_Data supplied:_
(begin)
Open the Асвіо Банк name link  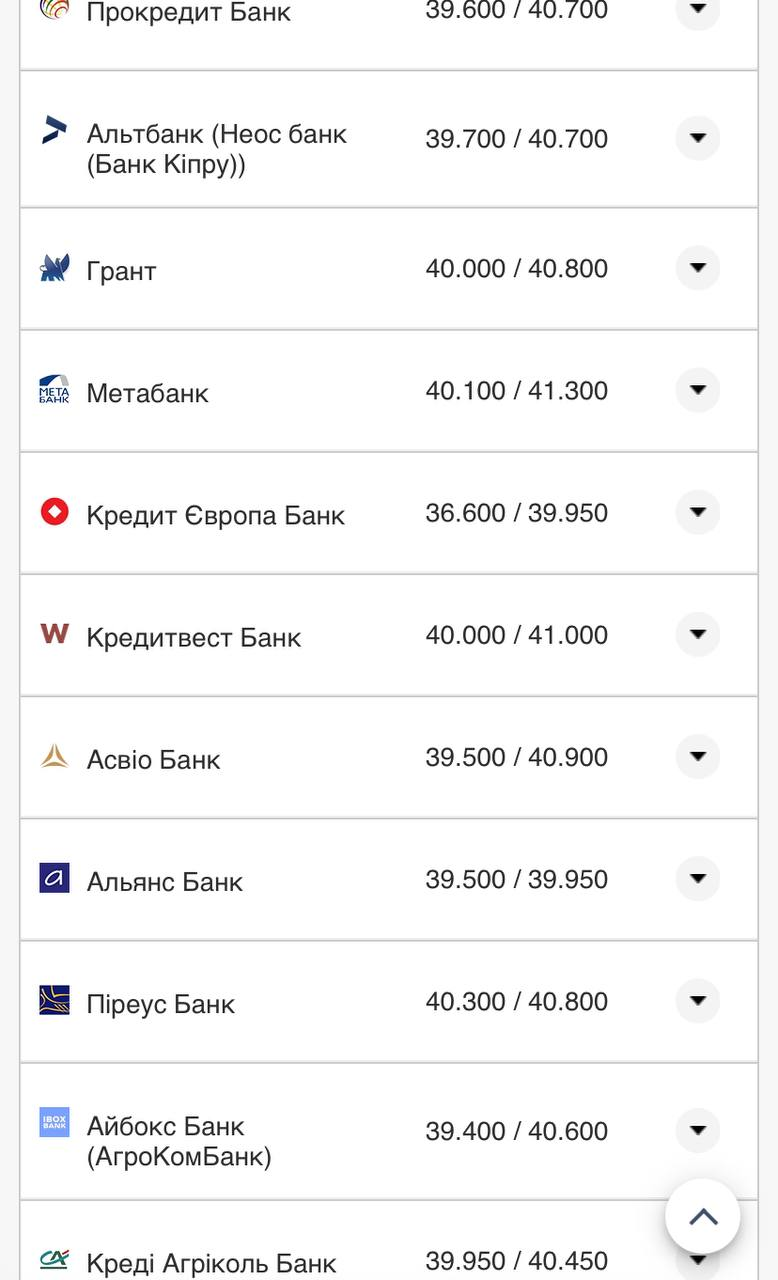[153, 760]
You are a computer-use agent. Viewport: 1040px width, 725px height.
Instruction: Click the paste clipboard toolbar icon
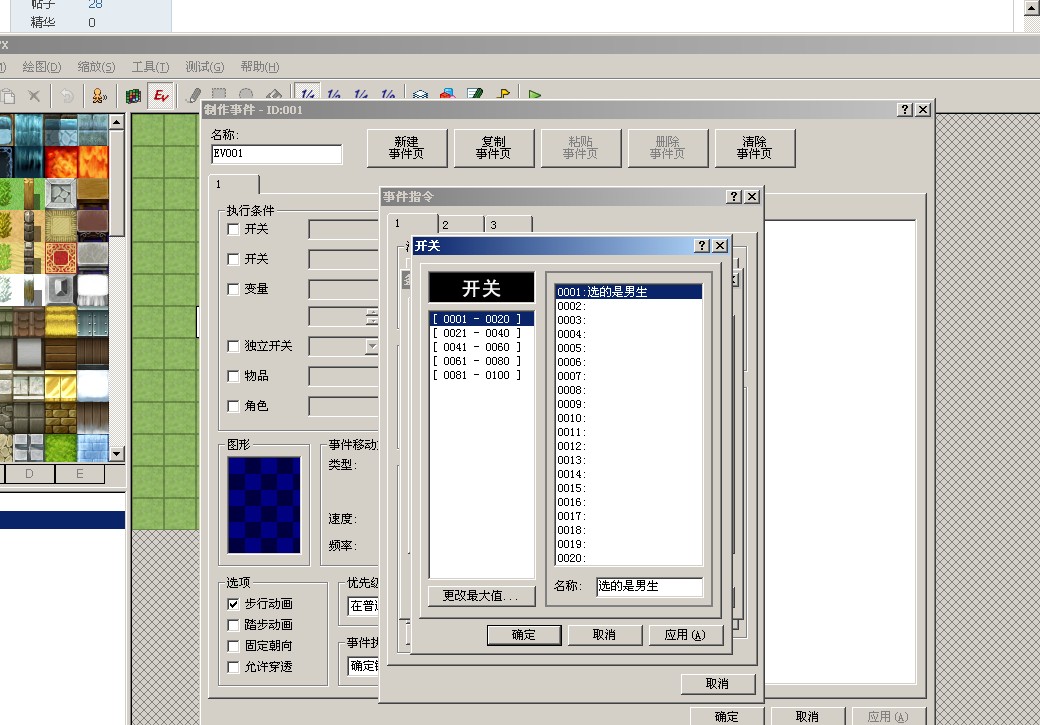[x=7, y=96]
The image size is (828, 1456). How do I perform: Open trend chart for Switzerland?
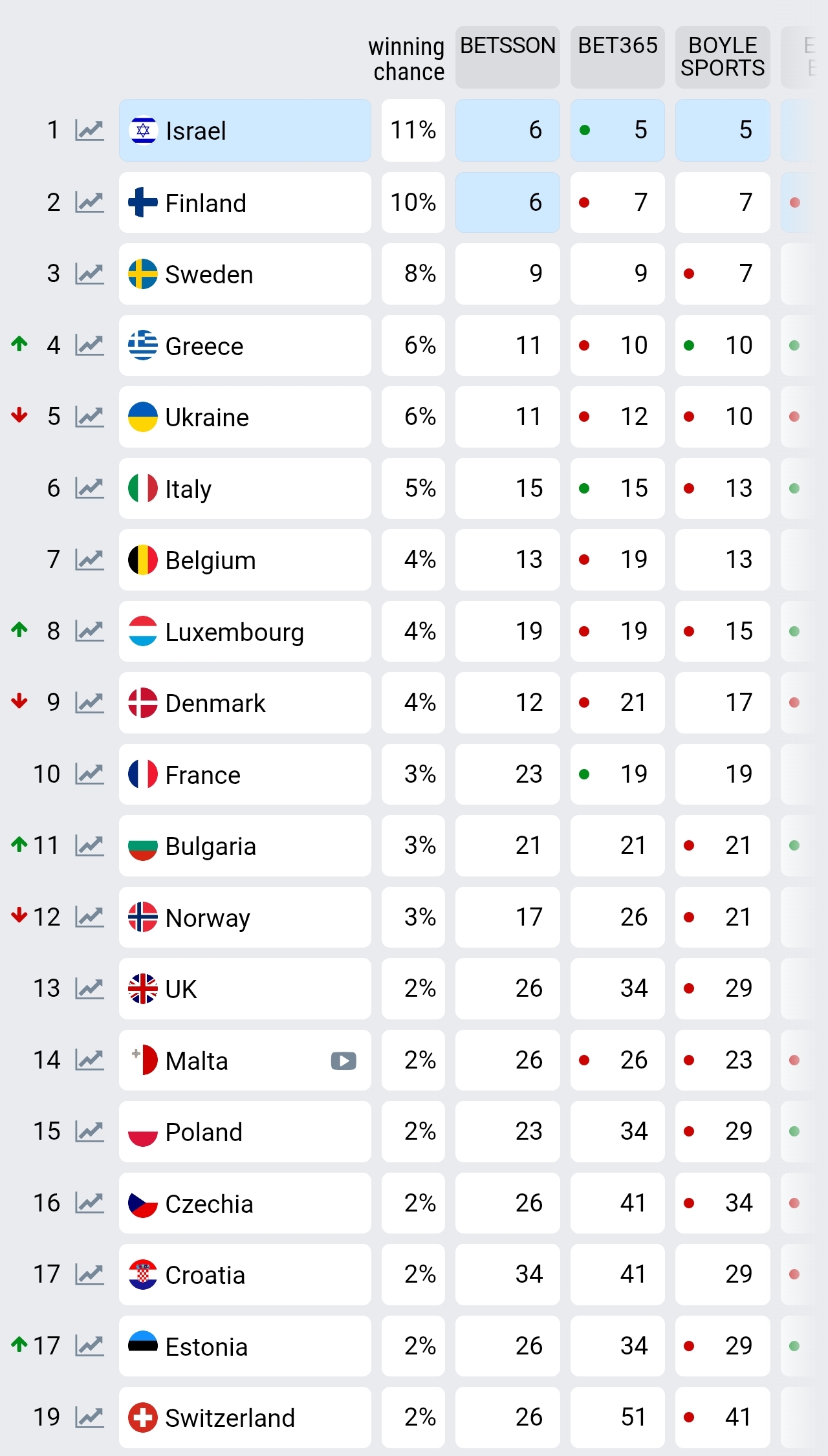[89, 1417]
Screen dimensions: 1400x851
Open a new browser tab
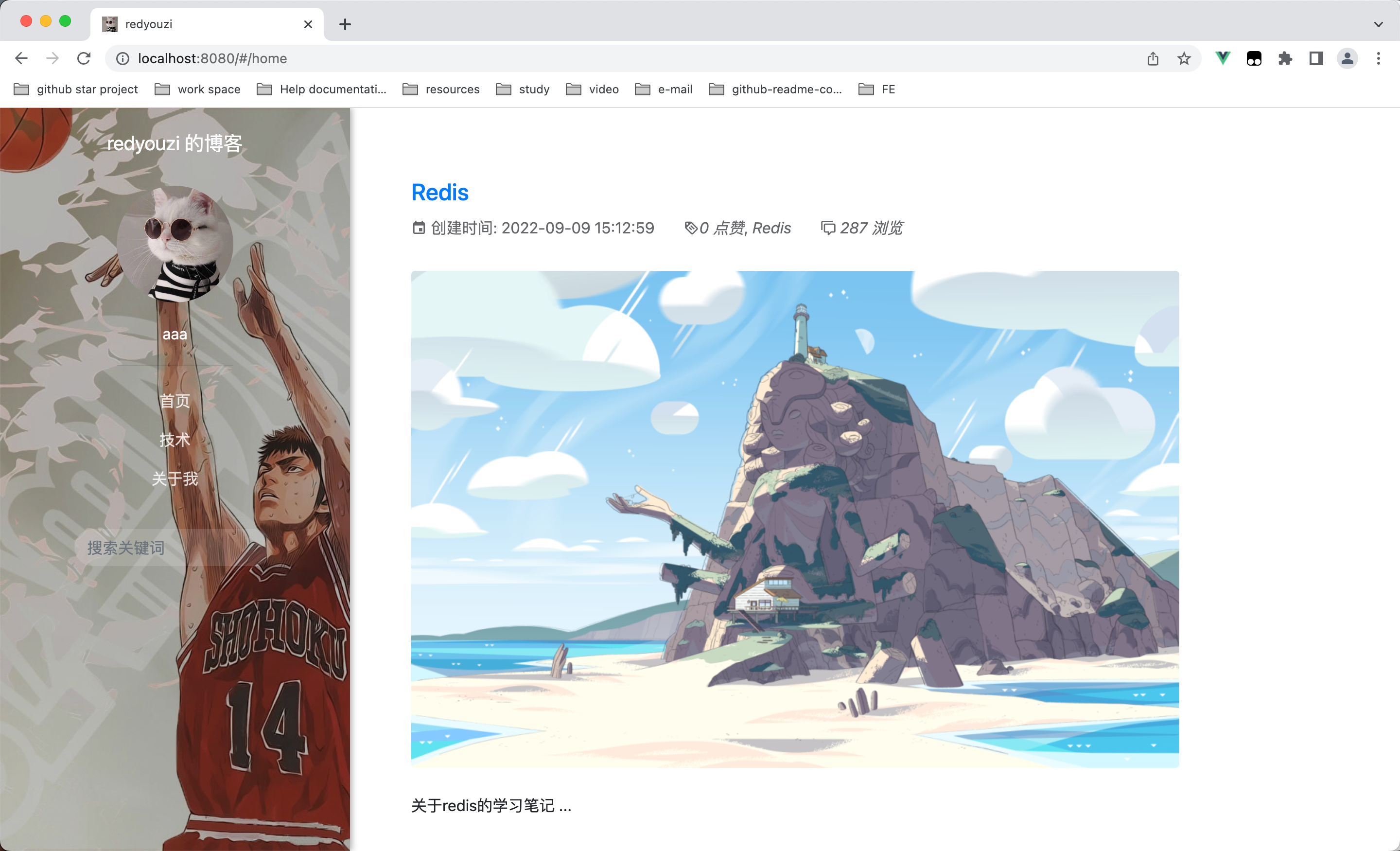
(end)
(begin)
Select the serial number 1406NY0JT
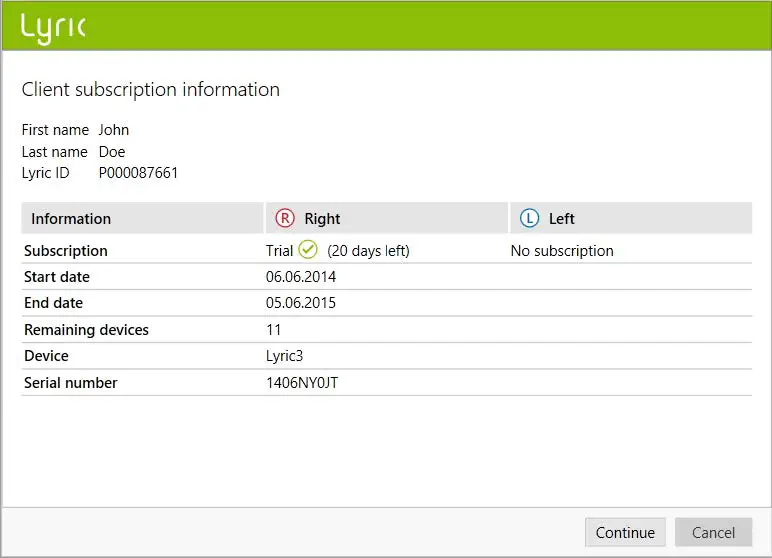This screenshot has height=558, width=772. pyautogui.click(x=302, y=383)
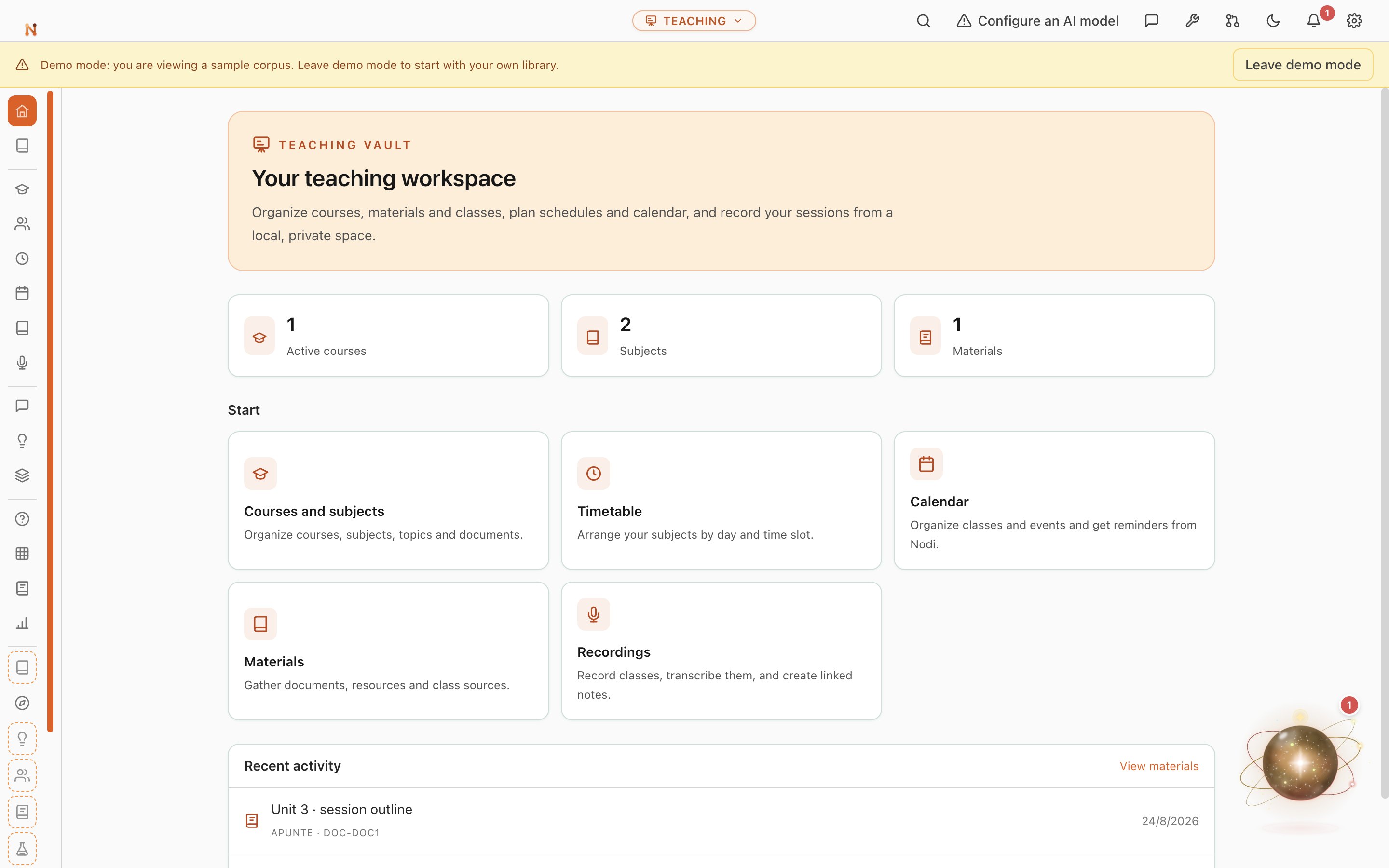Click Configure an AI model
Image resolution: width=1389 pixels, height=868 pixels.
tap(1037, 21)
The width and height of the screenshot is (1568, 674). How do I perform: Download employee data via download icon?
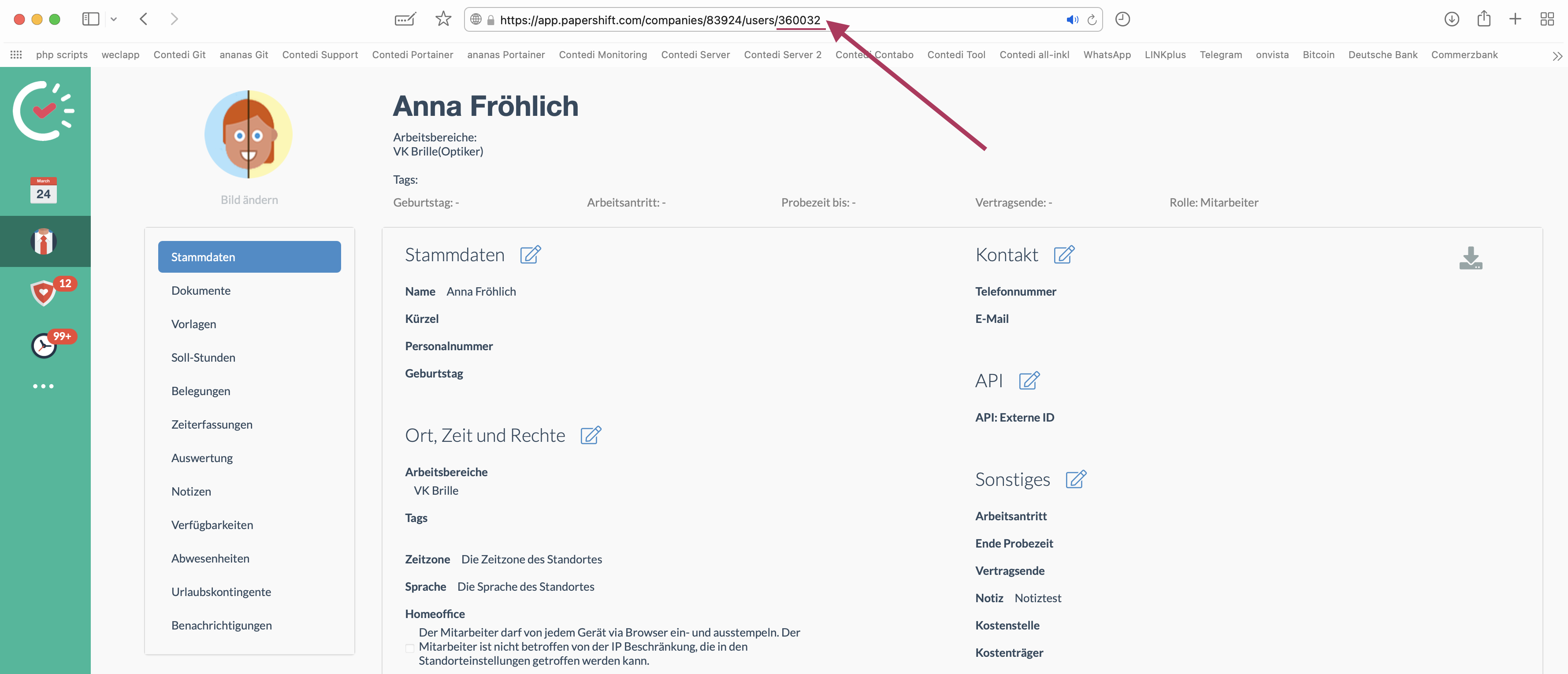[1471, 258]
(end)
(begin)
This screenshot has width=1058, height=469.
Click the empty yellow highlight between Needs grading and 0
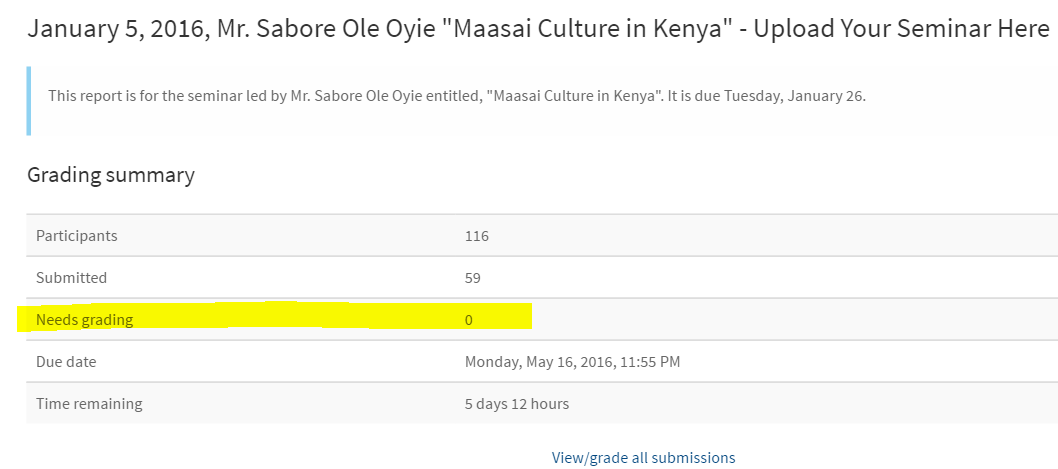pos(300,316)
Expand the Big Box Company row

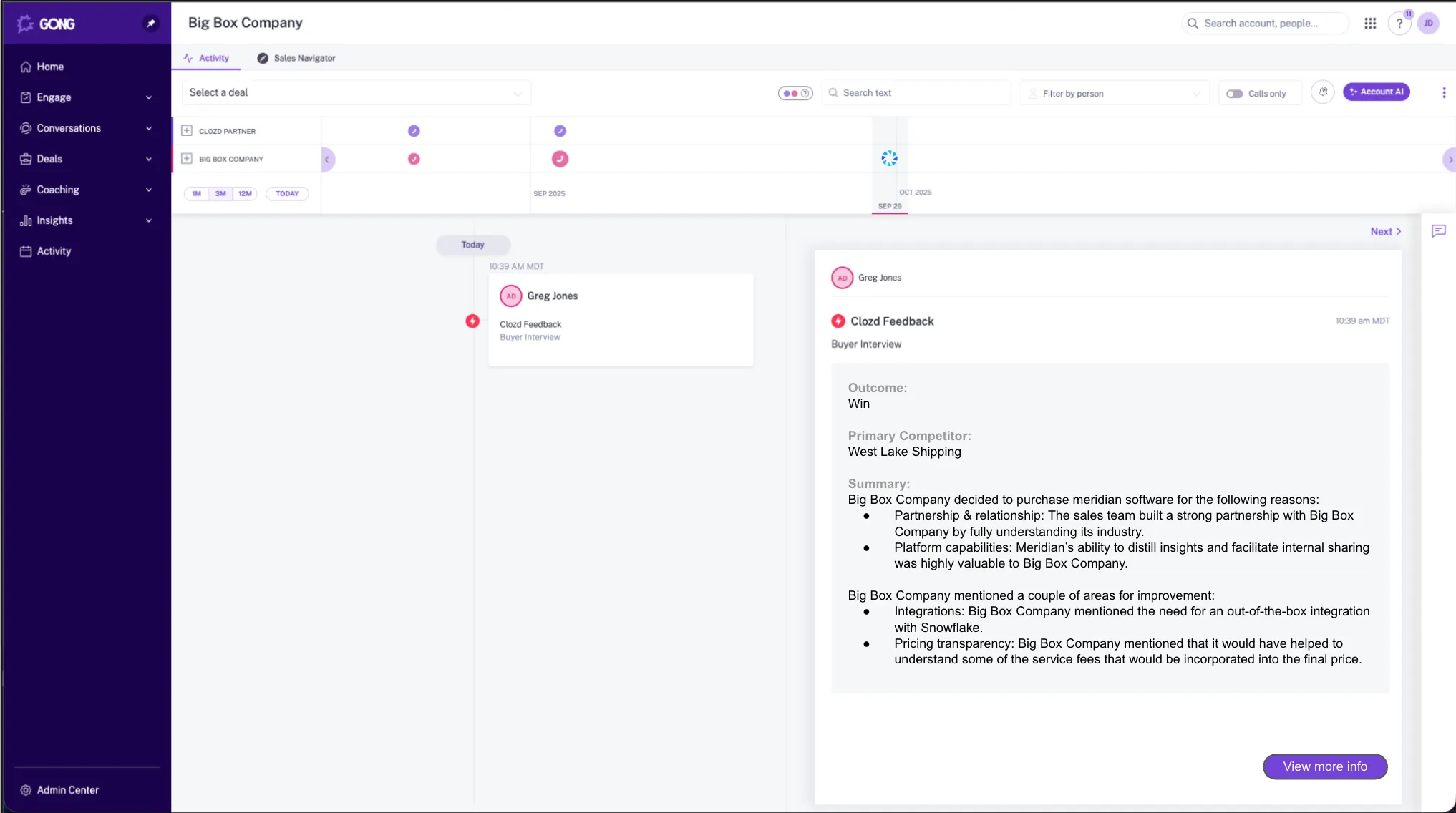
(end)
_What you will do:_ Return the lines of the data above verbatim, starting at the line that contains "Screen dimensions: 1400x851" and ending at the line that contains "Open a new browser tab".

_Result for this exercise:_
Screen dimensions: 1400x851
Open a new browser tab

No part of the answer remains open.